Study material: Begin

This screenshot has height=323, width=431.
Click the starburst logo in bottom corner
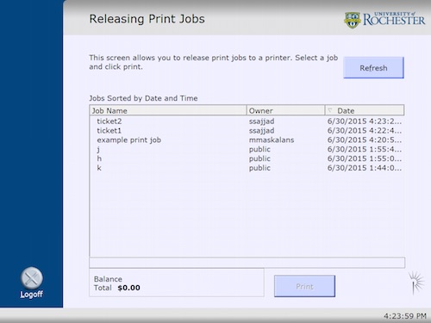click(416, 283)
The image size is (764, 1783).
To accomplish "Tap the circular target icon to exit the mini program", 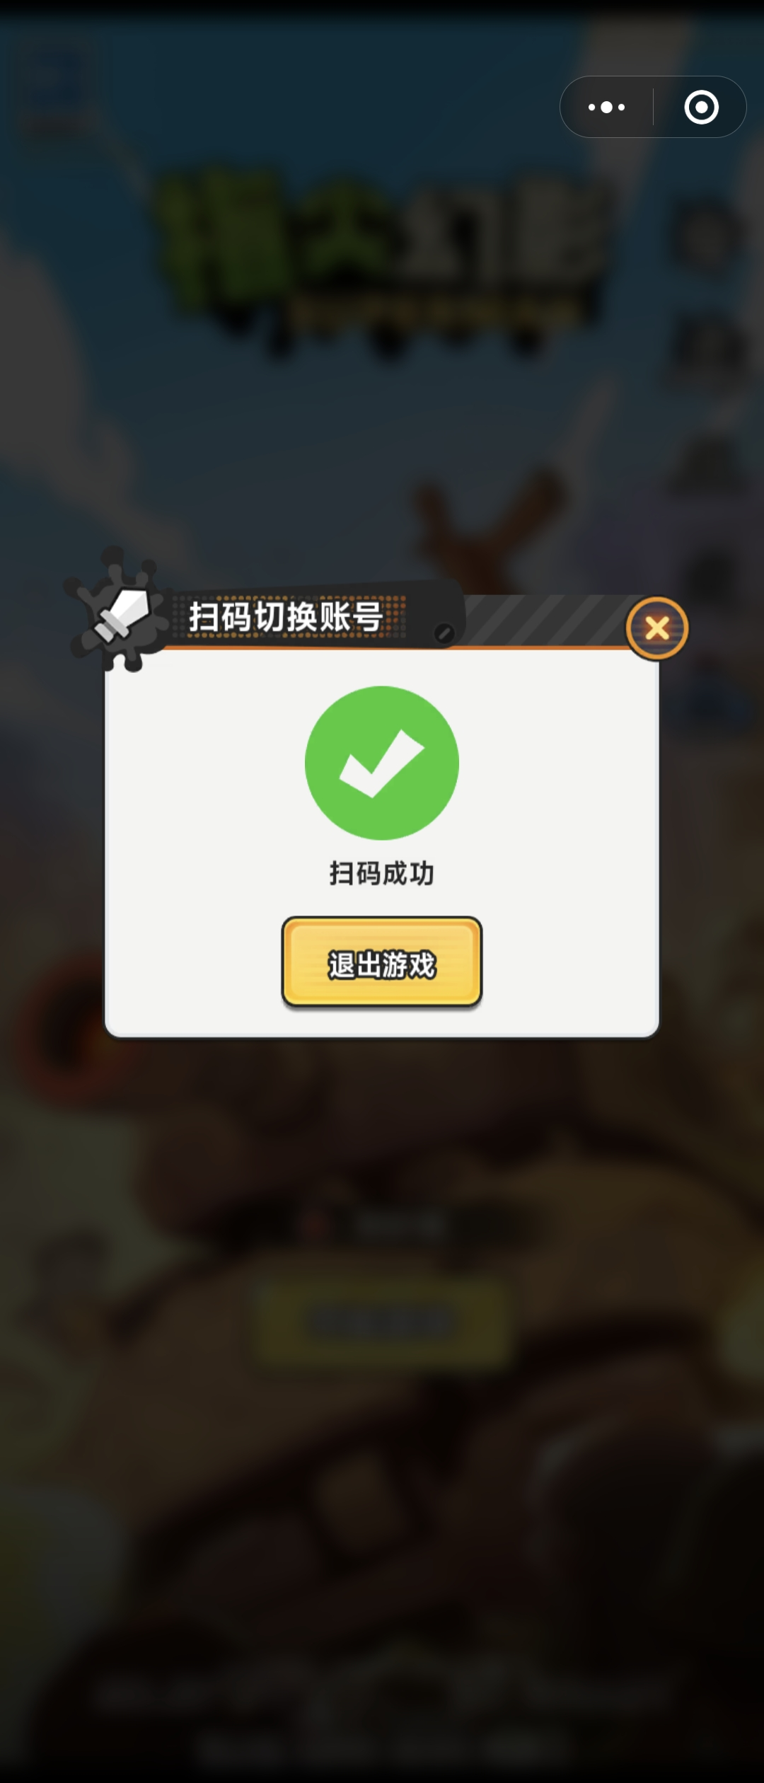I will [701, 108].
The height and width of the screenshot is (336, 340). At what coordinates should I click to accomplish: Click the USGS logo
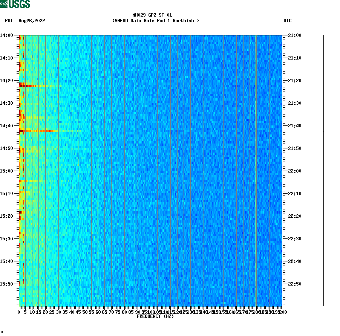coord(15,4)
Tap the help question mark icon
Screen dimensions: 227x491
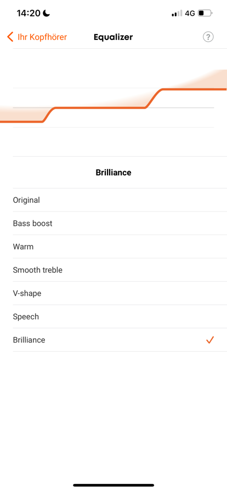[208, 37]
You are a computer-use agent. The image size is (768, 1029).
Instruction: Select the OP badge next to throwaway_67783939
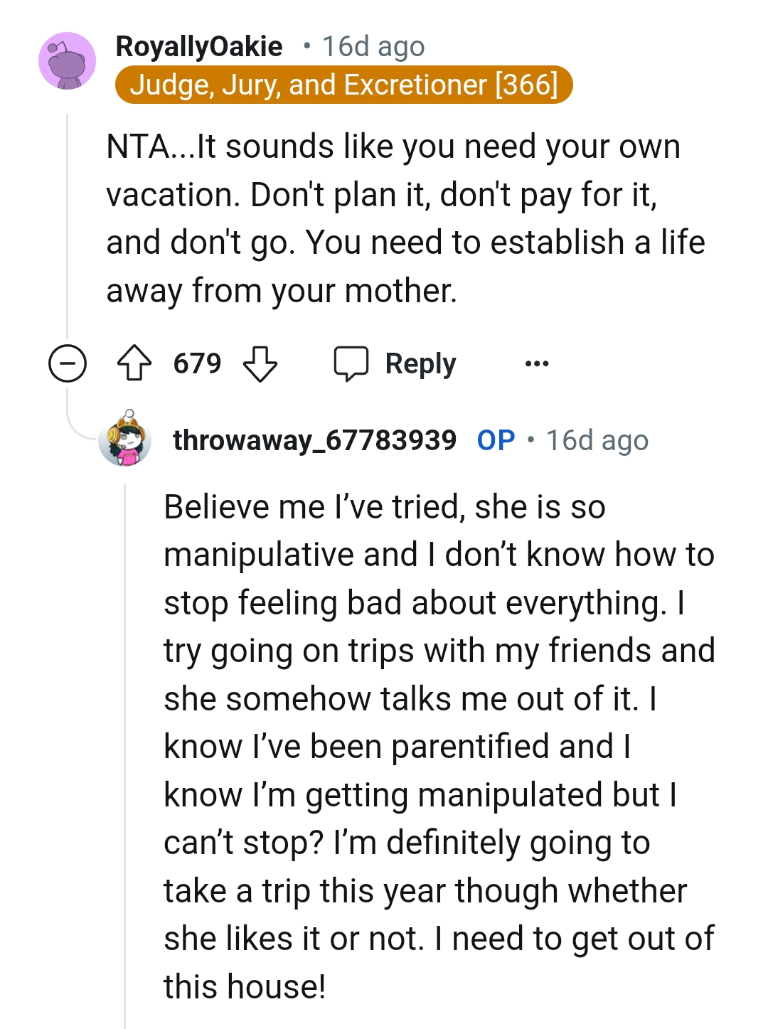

Study material: End

▸ **Problem statement**
Write out exactly the lines from the one containing "Screen dimensions: 227x491" through the end of the records above, both included, leaving all pictures out.

▸ **Expected answer**
Screen dimensions: 227x491
[208, 37]
You are a computer-use agent. The image size is (768, 1029).
Instruction: Select the OP badge next to throwaway_67783939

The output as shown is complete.